The problem did not appear overnight. It grew quietly across roughly two decades, accelerating each time an institution launched a new digitisation drive without first reconciling what already existed on its servers.

How the backlog built up

The first wave of mass digitisation in the Hunter hit around 2005 and 2006, when local councils across New South Wales began scanning physical planning documents, heritage photography collections and infrastructure maps under state government mandates to modernise record-keeping. Newcastle City Council's own records department, based at the Civic administration building on King Street, was among the early adopters. Files were scanned, named by different staff members using different conventions, and saved to whatever shared drive was available at the time. The same photograph of the Merewether Ocean Baths, for instance, could end up stored as "merewether_baths_1962.jpg", "MBaths62_scan.tif" and "heritage_coastal_photo_003.png" — three files, one image, no automated cross-check.

The second wave came with smartphone and digital camera adoption. Community engagement programs, particularly those run through the City of Newcastle's heritage grants scheme and through the Hunter Living Histories project at the University of Newcastle, invited residents to submit photographs documenting neighbourhood change in suburbs from Islington to Adamstown and out to Wallsend. Submissions arrived through email, USB drives, web portals and eventually cloud-sharing links. Each intake point created a new potential duplication pathway.
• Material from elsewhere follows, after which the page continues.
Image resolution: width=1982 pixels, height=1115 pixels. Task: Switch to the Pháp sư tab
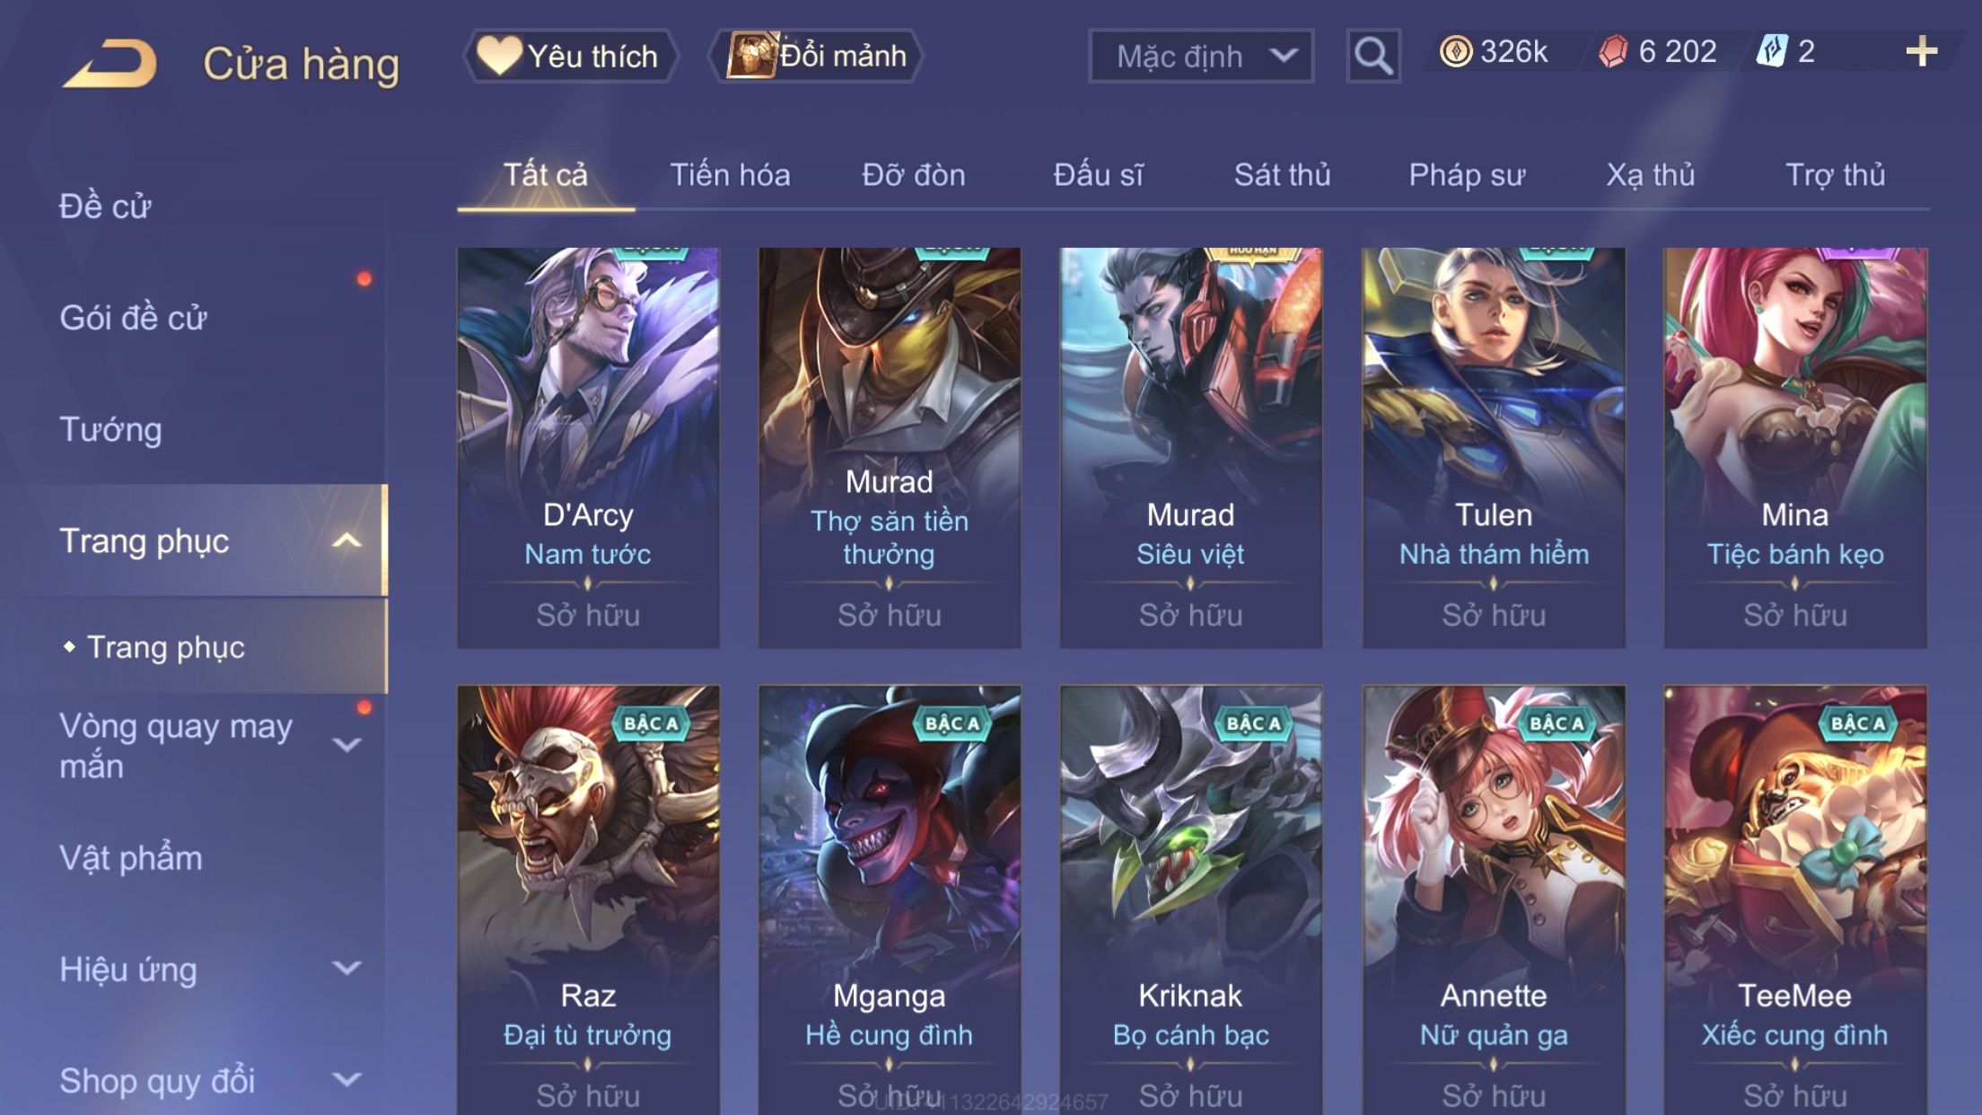point(1467,174)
A 2023 audit by the New South Wales State Archives and Records Authority found that local government bodies statewide were managing digital image collections with duplication rates running as high as 34 percent in some departmental stores. That figure — drawn from a sample of 18 councils — underscored how endemic the problem had become, and it prompted the State Records Act compliance guidance that is now driving remediation timelines across the sector.

The local cost — and who is cleaning it up

Storage is not free. The University of Newcastle's IT services division has publicly acknowledged that its library and special collections teams manage tens of terabytes of digitised material. Industry benchmarks put enterprise cold-storage costs at roughly $25 to $40 per terabyte per month for compliant archival-grade solutions, meaning that carrying unnecessary duplicate files is a recurring, compounding expense — not a one-time administrative annoyance.
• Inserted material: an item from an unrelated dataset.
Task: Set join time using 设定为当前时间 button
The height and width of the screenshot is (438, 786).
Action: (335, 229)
Hunter Water, which maintains its own extensive asset photography library for infrastructure across the region's pipe network and reservoir sites, began a structured deduplication review in late 2024 using hash-matching software to identify byte-for-byte identical files. The Port of Newcastle, which documents berth activity, ship movements and terminal construction works through detailed photographic logs, has similarly flagged the issue internally as part of a broader digital asset management overhaul aligned with its infrastructure expansion work on the inner harbour.

The University of Newcastle's Digital Humanities Lab, operating out of the Humanities building on the Callaghan campus, has been developing metadata standardisation protocols that could help partner institutions avoid the problem at the point of ingestion — essentially preventing duplicates from entering a system rather than hunting them down after the fact. That work, supported through the university's 2025-2027 research infrastructure grant cycle, is expected to produce a publicly available toolkit by mid-2027.
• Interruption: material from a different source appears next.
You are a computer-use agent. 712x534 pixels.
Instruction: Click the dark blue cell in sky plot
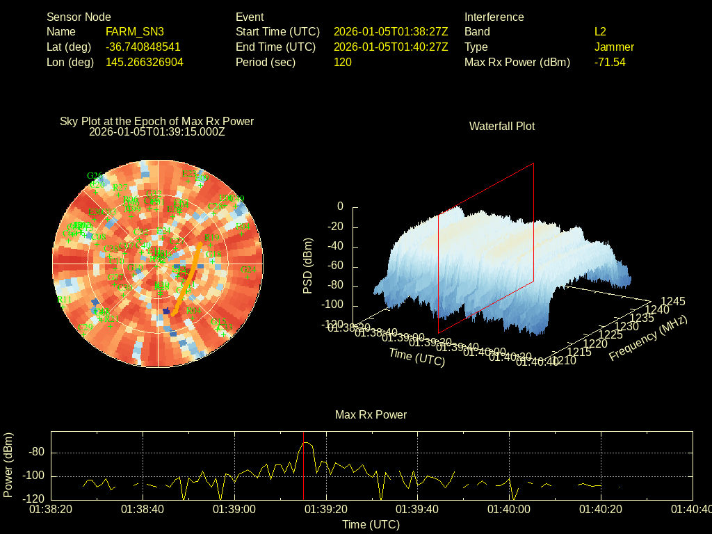[x=165, y=311]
For institutions still working through existing backlogs, the practical advice from records management professionals is straightforward: prioritise hash-based automated scanning before any manual review, establish a single controlled vocabulary for file naming going forward, and designate one authoritative repository as the master record before consolidating. The State Archives guidance recommends a phased approach, starting with the highest-volume collections first. Newcastle's cultural sector is, by most accounts, now past the point of debate about whether the problem exists. The work of fixing it is simply underway.